20.男人中的戰鬥機
阿麗冷冷一笑:“這裏麵別說一個什麽大學生,就是研究生也有不少。至於什麽歌星、演員、模特兒更是不計其數,在過道上隨便碰到一個,說不定就是在哪次歌詠比賽中拿過獎、在哪部電視劇裏演過什麽角色的。就是你能說出名字我也不一定就認識,我們這裏小姐太多了,且工作性質區分也各不相同,負責接待一般客人的也就是你隨處可見的這種小姐,隻要來玩的客人能花的起錢就能陪你玩陪你睡;檔次稍高點的就是像我和梅梅這種,由老板安排接待一些普通貴客;還有比我們檔次再高上一個等級的,那就是隻接待有地位權勢的貴賓;最高的還有一個特殊檔次,她們那些姐妹就隻提供一對一的服務,服務對象是老板特別看重的少數高層權貴,這些高層權貴平日裏不來玩,那些配給他們的姐妹就閑著無事,其他人無權享用。隻有某一人來度假村了,這些最高級別的小姐中與其配對兒的才盡心服侍某一人。她們就猶如是老板花錢替那些高層權貴養在度假村裏的專屬金絲雀。在我和梅梅檔次之上的姐妹,平日裏在度假村裏就很少有人認識了。”
黑皮聽了這幾句話,又是一陣感慨,夏陽營造這陽光度假村真是很下了一番苦心,光是從這些公關小姐的等級使用上來看,就頗費了心機。這裏真的可以稱得上是“花山浪窟”,要有多少黑幕和罪惡在這些夏陽豢養的嬌豔美人的推波助瀾下生成。一個“色”字從古至今毀了多少男人,又釀成了多少起罪惡!
“我隻知道她叫豔朵,是個大學畢業生。至於是真名假名,為什麽事情,這些我都不知道。”黑皮喃喃說於阿麗。
“是你把她殺了的?”
“你看我像是個殺人犯嗎?”
“你不像,那個大胡子倒像那麽回事。”
“其實我倆都不是。我們隻是在中間牽線搭橋的中介人。他們雙方不見麵,一切都通過我們在中間周旋。”黑皮撒了慌,他不想讓阿麗知道的太多,也不想讓阿麗把他想象的太血腥。
阿麗半信半疑地點點頭。
絡腮胡和梅梅騎馬弄槍,終於在梅梅誇張的大呼小叫中絡腮胡發射了跑彈,打完了這一仗,兩人各自躺在蒸汽座上把氣歇緩和後,四人才出了蒸汽室,來到與之配套的浴室裏。

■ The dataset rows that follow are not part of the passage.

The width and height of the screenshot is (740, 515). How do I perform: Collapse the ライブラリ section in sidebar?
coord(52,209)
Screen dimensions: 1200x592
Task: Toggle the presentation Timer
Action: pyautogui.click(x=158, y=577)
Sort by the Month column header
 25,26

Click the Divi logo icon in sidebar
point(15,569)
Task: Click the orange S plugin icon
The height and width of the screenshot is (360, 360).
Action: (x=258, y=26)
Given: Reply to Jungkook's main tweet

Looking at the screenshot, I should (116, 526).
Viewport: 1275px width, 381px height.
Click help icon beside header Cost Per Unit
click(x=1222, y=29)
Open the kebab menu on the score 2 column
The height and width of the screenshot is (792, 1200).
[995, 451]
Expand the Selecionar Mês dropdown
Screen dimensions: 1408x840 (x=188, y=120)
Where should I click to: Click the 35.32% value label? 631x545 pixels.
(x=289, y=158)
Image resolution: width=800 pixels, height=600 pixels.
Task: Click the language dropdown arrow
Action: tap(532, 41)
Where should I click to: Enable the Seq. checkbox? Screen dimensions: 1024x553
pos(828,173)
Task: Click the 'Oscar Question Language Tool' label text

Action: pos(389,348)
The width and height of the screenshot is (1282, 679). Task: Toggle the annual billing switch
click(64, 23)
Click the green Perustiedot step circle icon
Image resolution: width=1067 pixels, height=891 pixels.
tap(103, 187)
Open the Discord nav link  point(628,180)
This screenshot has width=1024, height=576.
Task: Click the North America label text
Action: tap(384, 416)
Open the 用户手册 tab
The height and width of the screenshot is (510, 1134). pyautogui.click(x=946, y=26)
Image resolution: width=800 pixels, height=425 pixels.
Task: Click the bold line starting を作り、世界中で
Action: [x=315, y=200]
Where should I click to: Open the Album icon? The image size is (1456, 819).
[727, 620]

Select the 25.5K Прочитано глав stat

浴室是用白色大理石砌成的,設備十分簡單,屋子中間一個可供六七人同時浸泡的大熱水池,旁邊有幾個可供衝洗的蓮蓬頭。四人跳進池子浸泡一會,身上那些早已被蒸汽發泡的汗漬汙垢輕輕一抹就掉了下來。兩位小姐雖然不是專業桑拿妹,但天天都陪著客人洗鴛鴦浴,搓背擦身的活路非常熟練老道,很快就把兩位先生涮得一幹二淨,通體舒泰,然後四人回到更衣室穿好衣服,上樓去到各自的房間內。
黑皮和阿麗到了房間,立刻就上了床,進入男歡愛的戰鬥,按部就班,有條不紊地開始了床上陣地戰,一會兒是黑皮在下守阿麗在上攻,一會兒又換做了阿麗在下守黑皮在上攻,兩人騎上翻下,日來搗去,把警幻仙子對賈寶玉所訓之事幹得繪聲繪色,如火如茶。那阿麗早就憋受了一天,心中**燒的身子骨**難忍,此時方見黑皮的長杆大炮,她急欲緩解身子裏的那股燥熱,一時間浪勁兒大發。阿麗原本是此床第日搗之事的高手,十八般技藝樣樣精通,吹拉彈唱更是看家絕技,她引導著黑皮,忽而狂龍如海,忽而老蚌生珠,再不就是口舌生蓮,將戰事進行的狂熱熾烈,把個黑皮哥哥伺候的三魂七魄離體升天,****!那發體內雄壯的大炮彈終於在戰鬥進行了近一個小時後狂怒而發,去勢強勁,一滴不剩的打入了阿麗的肚皮內,阿麗中彈,興奮的高叫著,渾身漸軟,化作一灘花泥,癱睡於大床之上,媚目微閉,口吐蘭語:“黑皮哥哥,你那不是大炮,你那是高射炮哩!你簡直就是我遇見的所有男人中的‘戰鬥機’,我快被你日死了哩!”。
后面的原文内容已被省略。